Les enseignantes observées ont vécu l’intégration des élèves handicapés comme un sur rajout à leurs difficultés.. La situation de handicap en situation ordinaire produit un effet loupe sur l’analyse du travail de l’enseignant. Dans un cas, l’appareillage conséquent de l’enfant, dans l’autre, ses difficultés comportementales, désorganisent l’activité, y compris sur le plan spatial. La classe continue pourtant de fonctionner normalement. L’observation de l’adaptation, des bricolages mis en œuvre par les enseignantes permettent de voir comment elles font, ce qu’elles mettent en œuvre pour faire classe en mobilisant des ressources ordinaires.

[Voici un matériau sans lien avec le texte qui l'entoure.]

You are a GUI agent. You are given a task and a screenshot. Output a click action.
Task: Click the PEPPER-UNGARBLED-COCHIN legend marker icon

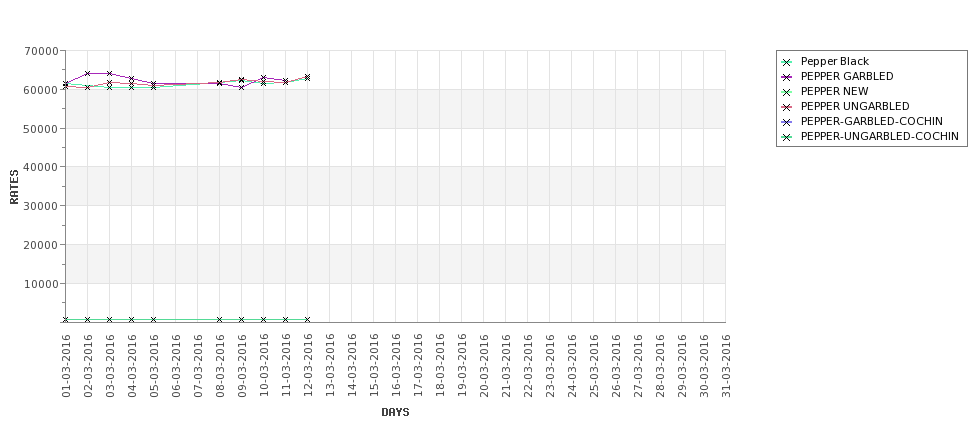pyautogui.click(x=787, y=137)
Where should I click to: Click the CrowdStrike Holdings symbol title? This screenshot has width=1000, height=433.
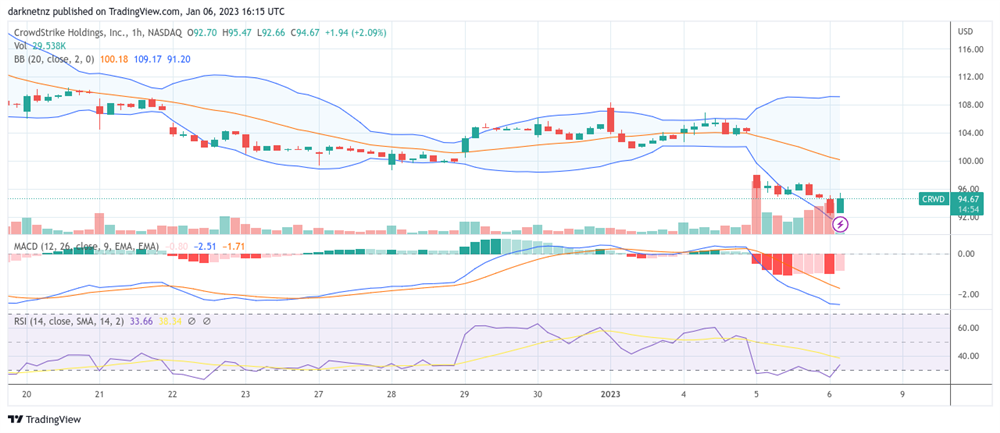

Un dialogue rapporté avec l’une des enseignantes montre comment elle utilise le rôle de l’AVS pour réguler sa classe en la plaçant à côté d’un enfant dont le comportement demande une vigilance soutenue. On peut alors s’interroger : l’AVS est au service de qui d’un élève, de la classe ? Si l’on prend la définition du mot inclusion comme « rendre le milieu favorable », alors on peut considérer que l’ AVS est au service du milieu. Dans le cas étudié, elle favorise un climat d’apprentissage apaisé. L’exemple est intéressant car il montre comment l’enseignant réorganise sa classe, en utilisant les moyens mis à sa disposition, pour que celle-ci fonctionne normalement.
L’écart entre travail prescrit et travail réel, les adaptations constantes qu’il impose, place l’enseignant face à des dilemmes, des interrogations. La solitude face à ce questionnement peut être aussi source de souffrance au travail. Mutualiser ses dilemmes permet de vérifier la validité de ses pratiques, de prendre connaissance de celles des autres et de revenir sur une dimension collective. Les difficultés rencontrées dans l’exercice du métier peuvent se transformer en souffrance personnelle. Il s’agit donc d’une question de santé au travail. Les enseignantes observées réalisent des activités qui pourraient être émancipatrices. Mais en l’absence de collectif, avec l’impression de devoir se débrouiller seules, elles ont du mal à évaluer leur propre travail.
Analyser les pratiques permet de garder les traces du métier, de construire une culture de ce métier. Frederic Grimaud plaide pour sa généralisation. Revenir à l’activité, s’intéresser au travail réél et non au travail prescrit permet de se placer dans une conception émancipatrice du travail. Prendre du plaisir à faire et donner un sens collectif au métier, la diminution de la souffrance au travail passe par un voyage entre les deux dimensions pour laisser respirer la créativité individuelle dans une vision collective du métier.